Given data section start

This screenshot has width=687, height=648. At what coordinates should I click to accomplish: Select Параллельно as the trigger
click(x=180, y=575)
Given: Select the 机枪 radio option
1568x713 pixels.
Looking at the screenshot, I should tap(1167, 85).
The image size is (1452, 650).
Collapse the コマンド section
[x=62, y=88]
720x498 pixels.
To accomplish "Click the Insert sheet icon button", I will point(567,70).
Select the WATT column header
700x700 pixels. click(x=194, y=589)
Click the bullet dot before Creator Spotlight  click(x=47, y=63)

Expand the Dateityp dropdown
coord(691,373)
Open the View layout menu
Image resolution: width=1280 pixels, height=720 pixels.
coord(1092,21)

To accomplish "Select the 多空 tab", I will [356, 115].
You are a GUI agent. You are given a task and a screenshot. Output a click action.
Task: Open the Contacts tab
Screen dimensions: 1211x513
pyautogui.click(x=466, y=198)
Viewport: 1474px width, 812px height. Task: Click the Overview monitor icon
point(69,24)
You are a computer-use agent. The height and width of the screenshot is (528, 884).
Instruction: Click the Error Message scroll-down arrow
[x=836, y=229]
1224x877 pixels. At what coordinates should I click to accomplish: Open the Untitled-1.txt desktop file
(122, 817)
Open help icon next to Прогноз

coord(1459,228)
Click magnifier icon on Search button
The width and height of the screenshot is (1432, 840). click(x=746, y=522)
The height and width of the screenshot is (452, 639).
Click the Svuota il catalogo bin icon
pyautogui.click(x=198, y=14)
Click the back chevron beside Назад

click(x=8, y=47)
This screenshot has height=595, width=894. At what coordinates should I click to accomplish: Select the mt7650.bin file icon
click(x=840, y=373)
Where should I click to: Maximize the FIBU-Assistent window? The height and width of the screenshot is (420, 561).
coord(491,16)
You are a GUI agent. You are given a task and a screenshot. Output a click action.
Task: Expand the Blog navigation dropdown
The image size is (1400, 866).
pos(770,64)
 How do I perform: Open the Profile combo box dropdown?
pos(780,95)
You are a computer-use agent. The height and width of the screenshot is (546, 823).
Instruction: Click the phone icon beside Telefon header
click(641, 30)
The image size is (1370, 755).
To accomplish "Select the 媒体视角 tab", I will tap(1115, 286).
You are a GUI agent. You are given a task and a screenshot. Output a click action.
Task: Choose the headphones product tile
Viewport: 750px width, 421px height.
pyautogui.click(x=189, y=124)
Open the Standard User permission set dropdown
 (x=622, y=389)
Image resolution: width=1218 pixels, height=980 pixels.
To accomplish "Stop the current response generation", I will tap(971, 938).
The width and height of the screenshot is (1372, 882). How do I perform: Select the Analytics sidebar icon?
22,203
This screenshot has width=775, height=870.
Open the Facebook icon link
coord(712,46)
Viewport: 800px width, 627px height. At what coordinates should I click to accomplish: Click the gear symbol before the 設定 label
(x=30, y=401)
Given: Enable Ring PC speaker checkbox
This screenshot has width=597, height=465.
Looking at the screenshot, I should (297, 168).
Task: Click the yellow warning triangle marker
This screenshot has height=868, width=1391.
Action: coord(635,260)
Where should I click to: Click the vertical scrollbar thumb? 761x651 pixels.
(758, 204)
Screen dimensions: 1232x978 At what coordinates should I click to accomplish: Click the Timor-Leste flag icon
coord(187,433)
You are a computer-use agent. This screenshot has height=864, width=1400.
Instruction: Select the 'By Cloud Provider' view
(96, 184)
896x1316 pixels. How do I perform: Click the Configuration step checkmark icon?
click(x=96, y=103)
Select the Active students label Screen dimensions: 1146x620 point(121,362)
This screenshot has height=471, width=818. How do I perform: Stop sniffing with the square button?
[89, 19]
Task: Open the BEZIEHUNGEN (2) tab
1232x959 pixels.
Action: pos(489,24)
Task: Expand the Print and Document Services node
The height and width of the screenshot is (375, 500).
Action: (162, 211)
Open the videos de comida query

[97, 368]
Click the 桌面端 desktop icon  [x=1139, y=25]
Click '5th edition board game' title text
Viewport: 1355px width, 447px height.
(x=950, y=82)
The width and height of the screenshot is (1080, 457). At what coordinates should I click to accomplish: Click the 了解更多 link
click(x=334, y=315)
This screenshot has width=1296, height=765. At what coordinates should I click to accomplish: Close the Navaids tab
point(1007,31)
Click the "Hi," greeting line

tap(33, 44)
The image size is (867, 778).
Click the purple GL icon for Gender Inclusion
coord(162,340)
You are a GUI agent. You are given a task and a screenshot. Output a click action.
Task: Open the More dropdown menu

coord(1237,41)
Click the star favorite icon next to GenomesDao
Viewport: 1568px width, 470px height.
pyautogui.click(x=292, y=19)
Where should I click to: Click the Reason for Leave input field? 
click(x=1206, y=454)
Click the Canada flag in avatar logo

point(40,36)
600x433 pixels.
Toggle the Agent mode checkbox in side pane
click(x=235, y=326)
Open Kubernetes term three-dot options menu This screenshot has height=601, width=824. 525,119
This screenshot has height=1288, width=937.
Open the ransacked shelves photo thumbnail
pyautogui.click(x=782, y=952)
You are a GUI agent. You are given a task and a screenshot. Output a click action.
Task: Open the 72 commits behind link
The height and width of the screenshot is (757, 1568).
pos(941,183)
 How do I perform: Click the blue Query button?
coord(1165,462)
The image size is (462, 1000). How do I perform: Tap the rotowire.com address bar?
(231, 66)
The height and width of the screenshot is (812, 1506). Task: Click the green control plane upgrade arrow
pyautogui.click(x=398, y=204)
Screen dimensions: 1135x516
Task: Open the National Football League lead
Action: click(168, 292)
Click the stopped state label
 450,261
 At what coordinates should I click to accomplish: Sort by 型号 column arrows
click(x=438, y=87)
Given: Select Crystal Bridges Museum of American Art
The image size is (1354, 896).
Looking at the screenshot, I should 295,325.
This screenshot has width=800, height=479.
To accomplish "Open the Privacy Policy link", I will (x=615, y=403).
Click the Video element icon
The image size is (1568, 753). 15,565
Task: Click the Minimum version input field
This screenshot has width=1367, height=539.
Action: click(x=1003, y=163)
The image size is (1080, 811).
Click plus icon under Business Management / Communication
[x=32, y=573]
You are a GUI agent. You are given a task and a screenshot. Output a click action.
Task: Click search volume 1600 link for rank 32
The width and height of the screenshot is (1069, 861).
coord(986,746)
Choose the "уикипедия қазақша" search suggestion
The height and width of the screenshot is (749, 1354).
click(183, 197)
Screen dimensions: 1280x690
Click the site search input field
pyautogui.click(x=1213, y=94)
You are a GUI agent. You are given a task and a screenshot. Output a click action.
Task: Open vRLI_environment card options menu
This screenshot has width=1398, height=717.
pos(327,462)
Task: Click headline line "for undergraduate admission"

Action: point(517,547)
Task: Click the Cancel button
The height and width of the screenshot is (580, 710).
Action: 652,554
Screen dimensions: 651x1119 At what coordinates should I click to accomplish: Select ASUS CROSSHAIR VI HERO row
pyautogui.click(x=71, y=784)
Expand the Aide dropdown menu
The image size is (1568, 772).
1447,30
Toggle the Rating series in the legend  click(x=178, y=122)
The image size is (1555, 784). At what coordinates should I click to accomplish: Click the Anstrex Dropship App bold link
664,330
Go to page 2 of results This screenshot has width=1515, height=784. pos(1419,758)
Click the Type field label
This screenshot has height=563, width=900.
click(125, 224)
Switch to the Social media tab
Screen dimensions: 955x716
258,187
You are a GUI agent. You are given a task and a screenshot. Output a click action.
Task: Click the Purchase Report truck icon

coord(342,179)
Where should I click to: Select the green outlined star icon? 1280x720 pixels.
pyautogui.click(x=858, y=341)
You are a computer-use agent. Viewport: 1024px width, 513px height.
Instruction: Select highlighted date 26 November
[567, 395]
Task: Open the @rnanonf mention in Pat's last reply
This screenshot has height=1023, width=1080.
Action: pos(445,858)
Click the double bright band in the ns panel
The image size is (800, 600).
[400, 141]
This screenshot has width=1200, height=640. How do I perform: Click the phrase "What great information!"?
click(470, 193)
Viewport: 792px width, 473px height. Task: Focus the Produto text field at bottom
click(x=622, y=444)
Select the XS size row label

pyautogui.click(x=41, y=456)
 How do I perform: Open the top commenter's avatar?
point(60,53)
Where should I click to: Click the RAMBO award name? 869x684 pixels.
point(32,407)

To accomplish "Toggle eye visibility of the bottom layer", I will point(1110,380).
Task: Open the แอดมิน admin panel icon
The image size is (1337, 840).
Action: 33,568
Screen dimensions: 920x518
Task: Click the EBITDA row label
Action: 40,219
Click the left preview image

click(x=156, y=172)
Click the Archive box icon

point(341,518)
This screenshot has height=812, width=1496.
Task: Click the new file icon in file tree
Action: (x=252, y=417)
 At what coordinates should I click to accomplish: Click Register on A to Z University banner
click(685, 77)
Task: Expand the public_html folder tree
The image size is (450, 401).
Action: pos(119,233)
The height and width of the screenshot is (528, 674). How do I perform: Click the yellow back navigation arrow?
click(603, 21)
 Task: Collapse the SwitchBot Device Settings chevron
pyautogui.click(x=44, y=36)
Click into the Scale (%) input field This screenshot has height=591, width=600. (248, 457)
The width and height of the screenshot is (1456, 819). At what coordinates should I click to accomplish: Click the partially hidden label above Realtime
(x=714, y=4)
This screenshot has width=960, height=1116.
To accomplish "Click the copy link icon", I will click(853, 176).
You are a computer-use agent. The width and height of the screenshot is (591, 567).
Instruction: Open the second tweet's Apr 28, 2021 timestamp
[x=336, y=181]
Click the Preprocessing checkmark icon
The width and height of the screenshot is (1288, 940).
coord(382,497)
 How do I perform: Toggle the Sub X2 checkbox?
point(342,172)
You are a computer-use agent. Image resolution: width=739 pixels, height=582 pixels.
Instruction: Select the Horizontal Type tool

Given data section end

Work instructions » Nothing but the lines from the start of the data through the line holding "The height and width of the screenshot is (452, 639)." should be restated, and each one exactly.

Result of this exercise »
This screenshot has width=687, height=648. At what coordinates should I click to accomplish: Select Параллельно as the trigger
click(x=180, y=575)
Given: Select the 机枪 radio option
1568x713 pixels.
Looking at the screenshot, I should tap(1167, 85).
The image size is (1452, 650).
Collapse the コマンド section
[x=62, y=88]
720x498 pixels.
To accomplish "Click the Insert sheet icon button", I will point(567,70).
Select the WATT column header
700x700 pixels. click(x=194, y=589)
Click the bullet dot before Creator Spotlight  click(x=47, y=63)

Expand the Dateityp dropdown
coord(691,373)
Open the View layout menu
Image resolution: width=1280 pixels, height=720 pixels.
coord(1092,21)

To accomplish "Select the 多空 tab", I will [356, 115].
You are a GUI agent. You are given a task and a screenshot. Output a click action.
Task: Open the Contacts tab
Screen dimensions: 1211x513
pyautogui.click(x=466, y=198)
Viewport: 1474px width, 812px height. Task: Click the Overview monitor icon
point(69,24)
You are a computer-use agent. The height and width of the screenshot is (528, 884).
Instruction: Click the Error Message scroll-down arrow
[x=836, y=229]
1224x877 pixels. At what coordinates should I click to accomplish: Open the Untitled-1.txt desktop file
(122, 817)
Open help icon next to Прогноз

coord(1459,228)
Click magnifier icon on Search button
The width and height of the screenshot is (1432, 840). click(x=746, y=522)
The height and width of the screenshot is (452, 639).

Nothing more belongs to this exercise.